A note about SCP-Wiki licensing.

Many of us knows, that SCP-Wiki content is licensed under CC-BY-SA 3.0...

But do you know the actual license terms ?

As I understand, the license is not only "you can use and modify this content and it should be the same license". It is much deeper.

If you use CC-BY-SA content, even as a part of a larger work, your whole work should be compatible with CC-BY-SA.

Creative Commons specify compatible licenses... for CC-BY-SA 4.0 - these are CC-BY-SA, GPL 3 license for code and Free Art License. That's all.

For CC-BY-SA 3.0, which SCP-Wiki uses, the situation is more interesting - by default, CC-BY-SA 3.0 is compatible only with itself (that is why SCP-Containment Breach code is under CC-BY-SA license, even if it is not good for code). But SCP-Wiki licensing gave an exception for game developers - GPL 3 (they say in the FAQ, that "You can also choose to license your game under GPLv3, which is compatible with our license.").

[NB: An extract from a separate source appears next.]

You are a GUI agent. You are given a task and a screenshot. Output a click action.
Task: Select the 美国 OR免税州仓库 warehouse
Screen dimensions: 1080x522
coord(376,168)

As the result, SCP game developers should choose between GPL 3, which require to publish source code to people, who own a copy of a game, or CC-BY-SA 3.0, which require ALL of the code to be licensed under this license.

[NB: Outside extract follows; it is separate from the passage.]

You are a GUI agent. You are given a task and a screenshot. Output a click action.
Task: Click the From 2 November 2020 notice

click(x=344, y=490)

Let's see SCP games licenses.

Most SCP games are proprietary. That's fine, if you use CC-BY-SA 3.0 (which has no requirements about publishing code, it is about complete work). But are those games really use CC-BY-SA 3.0?

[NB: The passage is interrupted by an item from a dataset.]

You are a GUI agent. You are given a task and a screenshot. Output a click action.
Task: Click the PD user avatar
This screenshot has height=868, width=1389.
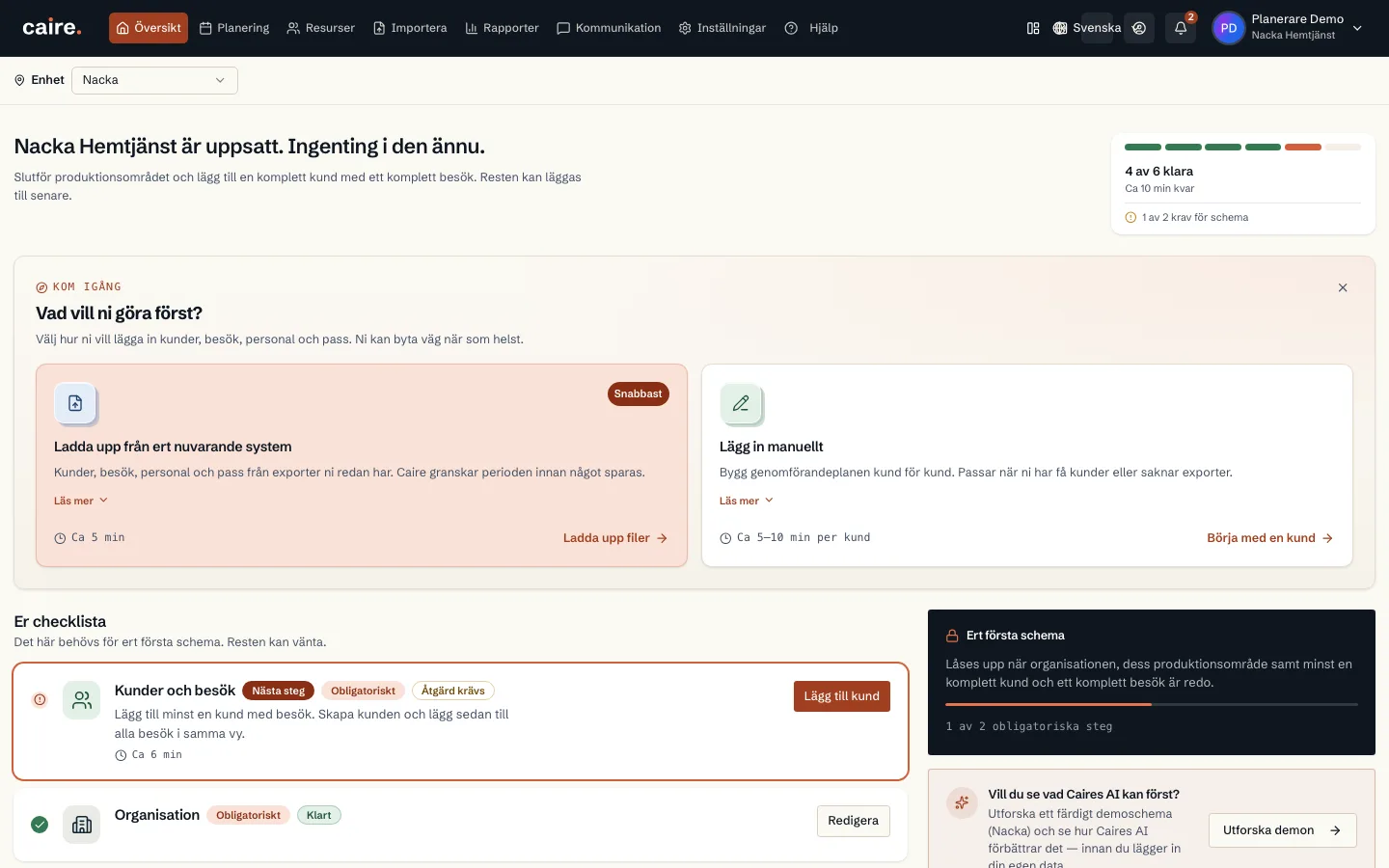1228,28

I don't even speak about Unreal Engine incompatibleness with both SCP licenses (which some SCP games use).

I speak about most of these SCP games violate the license by including non-CC-BY-SA libraries (which are NOT compatible with CC-BY-SA 3.0).

GPL 3 could partly solve that problem, but that license requires publishing code, which not many people want.

So what we have?

Some games, like SCP: Containment Breach (and most of it's mods) (CC-BY-SA 3.0), my SCP games (for example - SCP: Containment Procedures) (GPL 3 (as a whole piece)) are trying to comply with license, but most SCP games are in gray zone in licensing...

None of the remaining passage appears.